Each module ships behind a compile-time feature flag. The configurator generates a bun build --compile invocation with only the modules you check — production builds slim to whatever your app actually imports.

Status Module What it does
shipped bun:image JPEG / PNG / WebP decode + encode, resize (bilinear / Lanczos), blur / sharpen / edge-detect, rotate / flip / crop, adjust / threshold / invert / grayscale, histogram, alpha composite.
shipped bun:audio WAV / MP3 / Opus codecs, RBJ biquads, FFT, resample, spectrogram, VAD, denoiser (rnnoise), AGC, mix / normalize / envelope, planar ⇄ frame-major + i16 ⇄ f32 PCM helpers.
shipped bun:csv Streaming RFC 4180 parser. parallel: true is "off-the-main-thread", not a per-file speedup — see the table above.
shipped bun:rtp RFC 3550 packet pack/parse + jitter buffer. Transport for the codec stack.
shipped bun:gpu primitives conv2D, scan, reduce, argMin / argMax, histogram, median / quantile. CPU correctness paths today; CUDA / Metal hooks slot in via the existing dispatch.
shipped bun:camera V4L2 capture on Linux — devices(), formats(path), open(...) with an async-iterator frames() over kernel-mmapped buffers. AVFoundation + Media Foundation follow on the same surface.
shipped OS audio I/O Live ALSA capture + playback for bun:audio. devices() / capture(...) / play(...) with Float32 PCM streams, S16_LE on the wire. CoreAudio + WASAPI follow.

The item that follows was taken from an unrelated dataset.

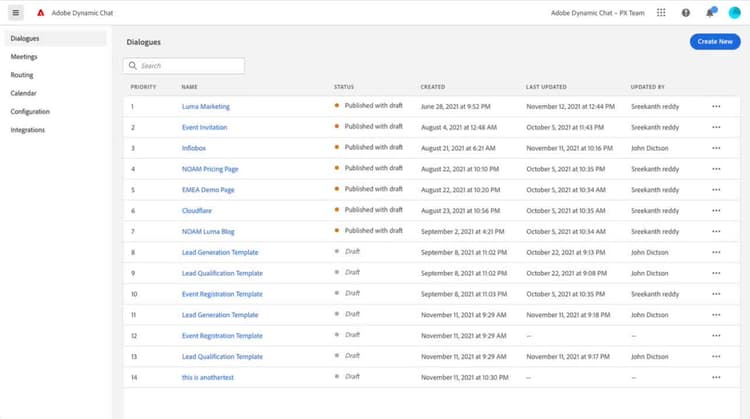This screenshot has width=750, height=419.
Task: Open the user profile avatar
Action: tap(735, 13)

partial bun:gpu device kernels CUDA reduce (sum / min / max) + atomic-privatized histogram shipped. Scan, Metal mirror, and the rest of the secondary primitives still on CPU until wired.
partial bun:vision Tier 2 — frame stream + frame-diff motion detection ship today (vision.frames, vision.detectMotion). Detector (detect) and OCR (recognize) engines stub until ONNX runtime is vendored.

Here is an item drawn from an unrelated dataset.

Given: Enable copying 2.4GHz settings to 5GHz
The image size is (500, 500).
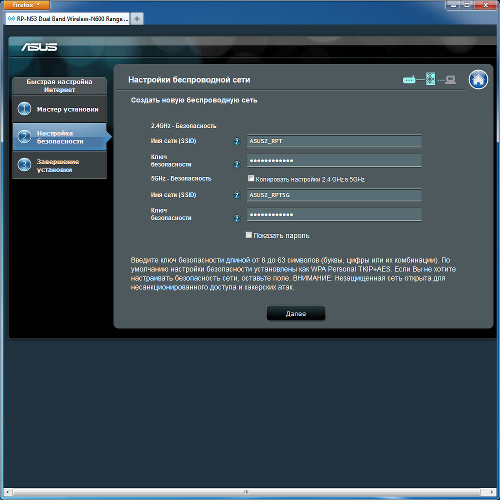Looking at the screenshot, I should click(x=251, y=178).
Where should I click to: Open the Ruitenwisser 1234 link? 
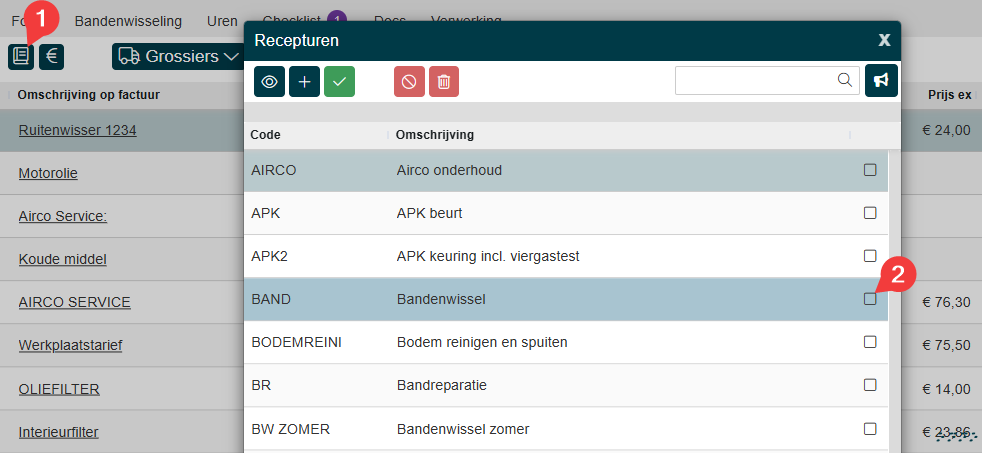(x=77, y=130)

partial bun:speech Tier 2 — VAD-gated utterance segmentation ships today (speech.listen over any audio chunk iterator). Whisper STT (transcribe) pending encoder-decoder support in bun:llm; Piper TTS (speak) pending libpiper / ONNX vendor add.

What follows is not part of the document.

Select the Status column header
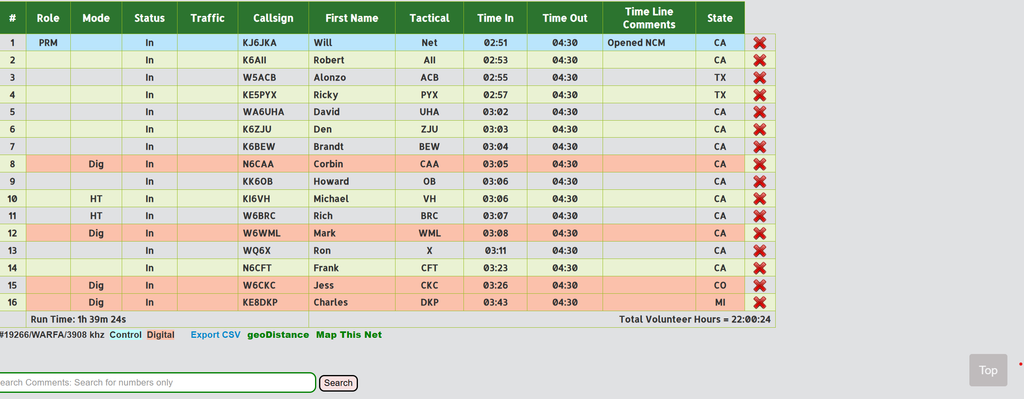Image resolution: width=1024 pixels, height=399 pixels. (150, 18)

partial bun:arrow Tier 2 — in-memory columnar tables (RecordBatch, Table, Column), type inference, validity bitmaps, computes (sum, mean, min, max, count, variance, stddev, quantile, median, distinct, filter, groupBy), fromRows / toRows for the row ↔ columnar bridge, and Arrow IPC streaming format with dictionary-batch decode (fromIPC / toIPC, hand-rolled FlatBuffers builder + reader; round-trips all six in-memory types with validity bitmaps; reads apache-arrow / pyarrow / arrow-rs / polars / duckdb output including Dictionary<Utf8>). Wire-compat verified against apache-arrow 21.1.0 in bench/parabun-arrow-ipc-interop/. Parquet pending.
in progress bun:video Tier 1 — JS surface scaffolded; libavcodec / V4L2 M2M / NVDEC native binding lands with hardware bring-up. Decode + encode + container muxing.
next bun:parallel v2 Closure-aware persistent worker pool + SharedArrayBuffer channels. Lifts today's pmap ceiling.
planned bun:image AVIF AVIF decode/encode (libavif + AOM / dav1d vendor add). Rounds out the codec coverage matrix.

bun:llm serves as proof-of-concept for the stack — built on bun:gpu + bun:simd + bun:parallel. Parabun is positioned as a perf runtime, not an AI runtime.

Scope. The added modules target typed-array numeric work, embarrassingly-parallel loops, and GPU-friendly matrix shapes. HTTP handlers, JSON parsing, and ordinary application code go through the same paths as upstream Bun — no changes in performance or behavior are expected there.